__Text for analysis__:
* * *
Reformation Study Bible
- ESV Reformation Study Bible (Hardcover, White)
- Language: English
- Genre: Christian literature
- Publisher: Reformation Trust Publishing HarperCollins (New King James Version)
- Publication date: March 16, 2015
- Publication place: United States
- Pages: 2,538
- ISBN: 1-56769-440-3
- Website: reformationstudybible.com

= Reformation Study Bible =

Bible published by Ligonier Ministries

The Reformation Study Bible (previously published as the New Geneva Study Bible) is a study Bible published by Ligonier Ministries. The Reformation Study Bible "aims to carry on the legacy of the Geneva Bible in shining forth the light of biblical Christianity, which was recovered in the Reformation." As of late 2021, all editions of the Reformation Study Bible feature the Bible text of the English Standard Version (ESV).

== History ==
Starting in 1989, R. C. Sproul assembled a team of contributors to work on a study Bible edition that would follow a distinctively Reformed perspective. In 1995, Thomas Nelson (now HarperCollins) published the New Geneva Study Bible (featuring the Bible text of the New King James Version); the name of the edition was changed to Reformation Study Bible in 1998.

In 2005, Ligonier Ministries self-published a minor revision to the Reformation Study Bible, now using the Bible text of the English Standard Version.
* * *
__Extracted material__:
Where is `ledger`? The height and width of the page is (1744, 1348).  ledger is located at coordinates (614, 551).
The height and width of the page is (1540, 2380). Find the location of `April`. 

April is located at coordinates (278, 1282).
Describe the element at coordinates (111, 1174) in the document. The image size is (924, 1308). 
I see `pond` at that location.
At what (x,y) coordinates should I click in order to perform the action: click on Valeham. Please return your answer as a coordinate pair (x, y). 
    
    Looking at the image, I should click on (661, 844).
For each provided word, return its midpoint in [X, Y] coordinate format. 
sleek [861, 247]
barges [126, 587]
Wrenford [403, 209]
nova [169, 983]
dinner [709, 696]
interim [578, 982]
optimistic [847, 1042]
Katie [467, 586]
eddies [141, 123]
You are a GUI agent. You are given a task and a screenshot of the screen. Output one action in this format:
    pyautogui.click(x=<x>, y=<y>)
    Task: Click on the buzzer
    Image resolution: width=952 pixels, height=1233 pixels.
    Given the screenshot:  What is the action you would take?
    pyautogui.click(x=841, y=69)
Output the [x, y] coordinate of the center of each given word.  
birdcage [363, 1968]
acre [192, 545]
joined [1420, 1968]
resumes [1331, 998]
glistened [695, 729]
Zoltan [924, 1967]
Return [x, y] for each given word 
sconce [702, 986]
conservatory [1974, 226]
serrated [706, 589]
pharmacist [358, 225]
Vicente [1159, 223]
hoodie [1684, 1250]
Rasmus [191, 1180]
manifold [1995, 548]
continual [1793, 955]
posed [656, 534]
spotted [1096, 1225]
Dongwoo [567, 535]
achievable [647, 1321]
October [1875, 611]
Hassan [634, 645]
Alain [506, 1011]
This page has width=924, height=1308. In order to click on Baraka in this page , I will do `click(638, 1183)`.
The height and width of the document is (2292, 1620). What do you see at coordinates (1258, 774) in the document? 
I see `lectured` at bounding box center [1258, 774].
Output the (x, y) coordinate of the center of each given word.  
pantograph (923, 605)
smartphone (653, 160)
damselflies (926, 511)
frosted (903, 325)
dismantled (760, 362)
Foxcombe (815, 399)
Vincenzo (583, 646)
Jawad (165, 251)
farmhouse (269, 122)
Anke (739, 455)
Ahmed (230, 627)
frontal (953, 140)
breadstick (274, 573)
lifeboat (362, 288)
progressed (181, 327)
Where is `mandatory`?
* * *
__Questions__:
1. Does the Reformation Study Bible text agree with each statement below? Answer yes or no for each and quote the deciding words. (a) Thomas Nelson published the New Geneva Study Bible in 1995. (b) The edition's name changed to Reformation Study Bible in 2005. (c) R. C. Sproul began assembling contributors in 1989.
2. Which years appear in the History section of the Reformation Study Bible text? List every one.
3. Copy the Reformation Study Bible text from "- Publication date: March" up to and including "Standard Version (ESV).".

__Results in order__:
1.
(a) Yes: "In 1995, Thomas Nelson (now HarperCollins) published the New Geneva Study Bible"
(b) No: "the name of the edition was changed to Reformation Study Bible in 1998."
(c) Yes: "Starting in 1989, R. C. Sproul assembled a team of contributors"

2. 1989, 1995, 1998, 2005

3.
- Publication date: March 16, 2015
- Publication place: United States
- Pages: 2,538
- ISBN: 1-56769-440-3
- Website: reformationstudybible.com

= Reformation Study Bible =

Bible published by Ligonier Ministries

The Reformation Study Bible (previously published as the New Geneva Study Bible) is a study Bible published by Ligonier Ministries. The Reformation Study Bible "aims to carry on the legacy of the Geneva Bible in shining forth the light of biblical Christianity, which was recovered in the Reformation." As of late 2021, all editions of the Reformation Study Bible feature the Bible text of the English Standard Version (ESV).